Gastric Cytoprotection by Pirenzepine in Rats: Evaluating Method for Cytoprotective Activity by Antisecretory Agents

Abstract

The effects of antisecretory agents, pirenzepine, atropine and cimetidine, on gastric mucosal lesions induced in rats by ethanol, HCL (0.6 N), HCl-acidified 50% ethanol and HCl-acidified 50 mM sodium taurocholate (TCA) were comparatively studied with PGE2. The involvement of gastric acid in the formation of ethanol-induced necrosis was also studied. PGE2 and pirenzepine inhibited necrosis induced by all necrotizing agents at the non-antisecretory doses, and the cytoprotective effect of pirenzepine was not abolished by indomethacin. Atropine and cimetidine did not inhibit HCl-induced necrosis even at the antisecretory dose. Atropine and cimetidine at the antisecretory dose inhibited necrosis induced by ethanol, but did not inhibit the red streaks.

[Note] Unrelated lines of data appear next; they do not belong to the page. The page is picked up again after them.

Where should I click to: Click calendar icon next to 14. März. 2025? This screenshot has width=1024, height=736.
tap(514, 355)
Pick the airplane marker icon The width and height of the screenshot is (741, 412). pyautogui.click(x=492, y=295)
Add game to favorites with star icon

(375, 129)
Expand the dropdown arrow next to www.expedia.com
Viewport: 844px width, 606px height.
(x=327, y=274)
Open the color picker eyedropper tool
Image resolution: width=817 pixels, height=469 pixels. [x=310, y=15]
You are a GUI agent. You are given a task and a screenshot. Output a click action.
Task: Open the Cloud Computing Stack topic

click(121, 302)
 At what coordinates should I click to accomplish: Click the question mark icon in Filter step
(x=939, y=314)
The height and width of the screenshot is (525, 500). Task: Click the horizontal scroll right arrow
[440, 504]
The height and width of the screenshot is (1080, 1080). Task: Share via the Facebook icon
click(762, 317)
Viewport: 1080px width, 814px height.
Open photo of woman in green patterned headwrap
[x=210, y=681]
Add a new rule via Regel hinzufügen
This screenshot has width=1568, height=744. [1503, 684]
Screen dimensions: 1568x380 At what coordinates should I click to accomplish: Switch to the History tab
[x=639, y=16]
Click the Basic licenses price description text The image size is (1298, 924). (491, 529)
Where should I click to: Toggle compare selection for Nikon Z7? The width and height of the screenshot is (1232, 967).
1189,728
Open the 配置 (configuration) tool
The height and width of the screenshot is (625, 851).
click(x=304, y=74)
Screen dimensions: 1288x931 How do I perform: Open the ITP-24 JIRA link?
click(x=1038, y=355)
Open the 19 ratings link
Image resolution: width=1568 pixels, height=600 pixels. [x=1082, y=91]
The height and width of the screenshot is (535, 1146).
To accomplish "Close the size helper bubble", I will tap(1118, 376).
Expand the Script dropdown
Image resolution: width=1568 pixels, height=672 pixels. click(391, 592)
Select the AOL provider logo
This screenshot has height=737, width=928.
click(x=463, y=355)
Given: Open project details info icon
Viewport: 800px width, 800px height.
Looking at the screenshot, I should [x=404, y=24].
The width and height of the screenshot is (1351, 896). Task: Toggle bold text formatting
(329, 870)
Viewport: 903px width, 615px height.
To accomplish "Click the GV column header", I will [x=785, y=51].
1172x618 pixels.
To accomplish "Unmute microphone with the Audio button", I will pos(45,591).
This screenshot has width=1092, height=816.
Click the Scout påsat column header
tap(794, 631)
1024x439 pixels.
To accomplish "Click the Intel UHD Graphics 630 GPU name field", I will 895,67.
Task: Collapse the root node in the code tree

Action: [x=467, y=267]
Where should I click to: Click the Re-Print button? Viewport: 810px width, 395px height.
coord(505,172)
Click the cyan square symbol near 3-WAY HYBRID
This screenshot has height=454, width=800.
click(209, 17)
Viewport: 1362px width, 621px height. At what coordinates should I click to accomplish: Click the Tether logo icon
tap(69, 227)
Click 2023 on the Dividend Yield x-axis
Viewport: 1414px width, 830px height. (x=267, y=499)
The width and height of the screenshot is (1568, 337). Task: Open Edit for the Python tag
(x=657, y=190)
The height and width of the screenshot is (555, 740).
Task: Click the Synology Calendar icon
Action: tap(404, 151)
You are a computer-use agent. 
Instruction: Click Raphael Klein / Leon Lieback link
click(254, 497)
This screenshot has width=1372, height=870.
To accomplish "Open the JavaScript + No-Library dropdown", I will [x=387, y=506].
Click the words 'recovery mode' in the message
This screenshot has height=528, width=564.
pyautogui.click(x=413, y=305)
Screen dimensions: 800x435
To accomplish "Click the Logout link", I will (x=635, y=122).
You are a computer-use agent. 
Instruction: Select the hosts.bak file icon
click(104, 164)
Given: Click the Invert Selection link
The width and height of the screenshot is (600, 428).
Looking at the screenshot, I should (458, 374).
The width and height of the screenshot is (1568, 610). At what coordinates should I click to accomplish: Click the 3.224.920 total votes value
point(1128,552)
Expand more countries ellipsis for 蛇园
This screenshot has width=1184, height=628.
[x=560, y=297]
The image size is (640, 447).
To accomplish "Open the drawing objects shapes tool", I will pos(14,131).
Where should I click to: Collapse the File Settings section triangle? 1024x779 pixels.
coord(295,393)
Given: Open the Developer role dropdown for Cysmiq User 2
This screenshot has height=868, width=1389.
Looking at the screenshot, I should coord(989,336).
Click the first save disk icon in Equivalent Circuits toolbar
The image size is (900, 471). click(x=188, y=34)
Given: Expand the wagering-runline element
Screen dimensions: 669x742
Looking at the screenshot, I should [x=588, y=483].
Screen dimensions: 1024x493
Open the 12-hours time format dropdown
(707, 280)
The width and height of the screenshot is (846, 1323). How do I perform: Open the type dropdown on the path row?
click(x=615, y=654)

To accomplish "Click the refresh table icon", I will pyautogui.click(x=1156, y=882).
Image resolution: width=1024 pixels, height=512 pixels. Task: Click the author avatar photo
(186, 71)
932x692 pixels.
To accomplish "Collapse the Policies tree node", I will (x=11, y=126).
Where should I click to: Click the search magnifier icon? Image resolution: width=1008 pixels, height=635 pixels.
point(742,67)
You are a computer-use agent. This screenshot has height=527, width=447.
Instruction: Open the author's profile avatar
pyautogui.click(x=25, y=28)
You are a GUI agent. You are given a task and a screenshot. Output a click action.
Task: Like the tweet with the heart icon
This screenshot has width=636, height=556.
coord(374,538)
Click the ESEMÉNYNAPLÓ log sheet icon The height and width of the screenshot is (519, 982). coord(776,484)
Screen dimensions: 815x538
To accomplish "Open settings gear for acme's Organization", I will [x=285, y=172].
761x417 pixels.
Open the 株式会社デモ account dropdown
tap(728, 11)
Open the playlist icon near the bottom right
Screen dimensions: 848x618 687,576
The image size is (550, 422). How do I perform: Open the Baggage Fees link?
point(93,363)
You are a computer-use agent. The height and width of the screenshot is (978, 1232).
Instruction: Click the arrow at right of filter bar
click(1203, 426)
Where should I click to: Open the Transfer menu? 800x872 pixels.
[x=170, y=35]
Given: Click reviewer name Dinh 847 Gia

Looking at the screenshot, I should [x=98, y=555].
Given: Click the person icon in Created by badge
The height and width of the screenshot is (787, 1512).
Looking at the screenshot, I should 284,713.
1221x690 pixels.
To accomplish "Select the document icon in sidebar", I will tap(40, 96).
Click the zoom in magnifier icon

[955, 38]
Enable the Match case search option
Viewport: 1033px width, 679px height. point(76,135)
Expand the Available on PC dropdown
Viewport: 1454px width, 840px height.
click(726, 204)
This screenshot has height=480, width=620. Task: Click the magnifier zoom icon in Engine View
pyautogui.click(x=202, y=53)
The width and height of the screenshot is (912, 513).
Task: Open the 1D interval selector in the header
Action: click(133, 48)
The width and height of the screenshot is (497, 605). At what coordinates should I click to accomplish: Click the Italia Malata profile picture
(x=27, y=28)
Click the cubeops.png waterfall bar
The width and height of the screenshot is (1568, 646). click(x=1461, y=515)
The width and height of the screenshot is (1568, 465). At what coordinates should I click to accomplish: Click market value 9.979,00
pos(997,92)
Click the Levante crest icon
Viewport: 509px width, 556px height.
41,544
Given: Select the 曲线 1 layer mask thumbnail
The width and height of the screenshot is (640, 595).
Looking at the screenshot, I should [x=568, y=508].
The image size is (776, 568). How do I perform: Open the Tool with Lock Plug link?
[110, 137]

The ethanol-induced necrosis was also inhibited by neutralizing intragastric H+ with Tris buffer. In gastric fistula rats, alkalinization of the lumen was observed by exposure to ethanol, but necrosis was not produced. There is a close relationship between the necrosis and intragastric acid. Thus it is assumed that gastric acid in involved in the formation of ethanol-induced necrosis. It was suggested that pirenzepine possesses cytoprotective action which is not related to endogenous PGs. On the other hand, the antiulcer actions of atropine and cimetidine may be due, in a part, to antisecretory effects.